▶ **Task instructions**: All records given below must be printed word for word.

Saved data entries
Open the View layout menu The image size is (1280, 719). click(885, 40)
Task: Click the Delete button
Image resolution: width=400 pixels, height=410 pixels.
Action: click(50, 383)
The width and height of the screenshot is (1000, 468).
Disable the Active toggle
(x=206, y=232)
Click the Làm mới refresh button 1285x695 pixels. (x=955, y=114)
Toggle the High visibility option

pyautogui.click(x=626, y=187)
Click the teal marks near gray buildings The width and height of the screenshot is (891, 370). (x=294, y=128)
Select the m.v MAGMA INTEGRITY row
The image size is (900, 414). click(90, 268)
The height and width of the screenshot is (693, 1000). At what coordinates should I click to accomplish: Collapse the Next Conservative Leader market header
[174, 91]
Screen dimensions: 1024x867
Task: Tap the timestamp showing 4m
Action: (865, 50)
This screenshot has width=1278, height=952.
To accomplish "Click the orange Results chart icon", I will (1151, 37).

▶ **Task solution**:
Open the View layout menu The image size is (1280, 719). click(885, 40)
Task: Click the Delete button
Image resolution: width=400 pixels, height=410 pixels.
Action: click(50, 383)
The width and height of the screenshot is (1000, 468).
Disable the Active toggle
(x=206, y=232)
Click the Làm mới refresh button 1285x695 pixels. (x=955, y=114)
Toggle the High visibility option

pyautogui.click(x=626, y=187)
Click the teal marks near gray buildings The width and height of the screenshot is (891, 370). (x=294, y=128)
Select the m.v MAGMA INTEGRITY row
The image size is (900, 414). click(90, 268)
The height and width of the screenshot is (693, 1000). At what coordinates should I click to accomplish: Collapse the Next Conservative Leader market header
[174, 91]
Screen dimensions: 1024x867
Task: Tap the timestamp showing 4m
Action: (865, 50)
This screenshot has width=1278, height=952.
To accomplish "Click the orange Results chart icon", I will (1151, 37).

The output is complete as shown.